# Imperial blue BMW 5 series new car prep with optigloss



## stangalang (Nov 27, 2009)

This was the first of 2 new car preps done this week. A stunning colour to, imperial blue, suited the vehicle perfectly imo

You all know the script by now, vehicle was rinsed off initially at pressure to remove any loose debris and dirt



Then hand washed using soft long hair wash mits



Treated to iron and tar products to break down any organic and inorganic deposits




Then re washed to leave squeaky clean



Towel and air dried as safely and thoroughly as possible




First job when inside was to remove the wheels and start with the underside. The wheels were treated to a similar wash routine to the body removing any dirt and bonded material from the tyres and wheels




These were air dried mostly with a further wipe down with ipa and an mf towel




Then coated with tac systems quartz power



Leaving



Whilst the wheels were off the arches were cleaned. These weren't TOO dirty, but prevention is better than cure and all that




Accoustic carpet areas were shampooed and brushed out, and plastics scrubbed with degreaser, along with any components we could get too for a nice factory finish





Metal areas and callipers were then protected with optiguard (yes you read right lol)
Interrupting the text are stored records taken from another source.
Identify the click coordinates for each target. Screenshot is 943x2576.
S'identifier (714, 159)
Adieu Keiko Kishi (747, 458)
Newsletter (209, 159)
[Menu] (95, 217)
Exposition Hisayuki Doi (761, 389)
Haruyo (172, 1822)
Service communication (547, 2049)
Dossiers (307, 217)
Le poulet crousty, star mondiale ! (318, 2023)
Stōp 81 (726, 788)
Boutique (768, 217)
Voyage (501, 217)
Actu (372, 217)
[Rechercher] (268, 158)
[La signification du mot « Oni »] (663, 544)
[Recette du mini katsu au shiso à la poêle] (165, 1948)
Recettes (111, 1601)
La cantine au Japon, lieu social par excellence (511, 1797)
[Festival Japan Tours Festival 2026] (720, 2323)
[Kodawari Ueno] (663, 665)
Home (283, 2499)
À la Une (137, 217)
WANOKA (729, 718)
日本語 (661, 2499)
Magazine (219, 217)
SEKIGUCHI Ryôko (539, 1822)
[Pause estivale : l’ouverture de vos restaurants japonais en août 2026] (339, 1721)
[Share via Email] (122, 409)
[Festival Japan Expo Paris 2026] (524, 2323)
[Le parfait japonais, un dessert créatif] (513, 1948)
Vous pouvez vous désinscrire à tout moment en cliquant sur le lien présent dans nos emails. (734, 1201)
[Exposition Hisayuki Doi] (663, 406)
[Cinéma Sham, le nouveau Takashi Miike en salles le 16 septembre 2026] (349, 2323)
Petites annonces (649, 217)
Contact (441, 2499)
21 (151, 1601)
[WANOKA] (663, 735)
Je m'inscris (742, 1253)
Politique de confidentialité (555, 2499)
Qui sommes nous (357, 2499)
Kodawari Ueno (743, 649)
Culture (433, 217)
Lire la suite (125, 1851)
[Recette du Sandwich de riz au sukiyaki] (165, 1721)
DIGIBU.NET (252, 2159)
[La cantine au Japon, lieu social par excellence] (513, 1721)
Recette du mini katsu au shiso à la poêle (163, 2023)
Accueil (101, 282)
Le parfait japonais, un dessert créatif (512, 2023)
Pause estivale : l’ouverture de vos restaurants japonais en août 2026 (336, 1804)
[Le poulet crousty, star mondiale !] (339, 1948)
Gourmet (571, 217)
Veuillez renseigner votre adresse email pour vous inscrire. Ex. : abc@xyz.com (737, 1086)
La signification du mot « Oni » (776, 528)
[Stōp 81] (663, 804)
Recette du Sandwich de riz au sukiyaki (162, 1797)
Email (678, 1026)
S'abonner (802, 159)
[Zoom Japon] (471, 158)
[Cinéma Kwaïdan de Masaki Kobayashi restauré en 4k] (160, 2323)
Plastics with tac quartz power



Which looked more like this when we were not trying to get nice pictures



Leaving this after the tyres were coated with ads tyre coat




Once all the arches, wheels and tyres were done i used a very manly heat gun to warm the tyres through and activate the dressing a little more so we could cal it done



Time for some paint inspection. This is a single stage package, but as always a little effort is put in on the areas that stand out more







Pretty normal except for what looked like a couple of football marks here and there. Paint readings were of the type that seem more and more common these days, but were fairly consistent



Time for some machining, we split up and tried to be as efficient as possible, dealing with any anomalies as we found them








Leaving some pretty sharp popping flake



And a nice glossy over look







Time for the optigloss. VERY nice product. Easy to apply, easy to see high spots, no real need to buff but effortless when you do. Not a cheap product by any stretch, but i dare say well worth it :thumb:





Glass sealed too



Max protect on the tips



Leather protected with Dr Leather







And interior wood dealt with by way of ADS blue lotion



Engine bay wiped over with nano gloss





Leaving the small details ready for inspection by the customer







So to finish off a good few completed shots, both inside and out, and in the nice local countryside here (including some beading of the tyre dressing AND the optigloss). Please enjoy


----------



## sm81 (May 14, 2011)

Very nice! One tube of Optigloss was enough?


----------



## stangalang (Nov 27, 2009)

sm81 said:


> Very nice! One tube of Optigloss was enough?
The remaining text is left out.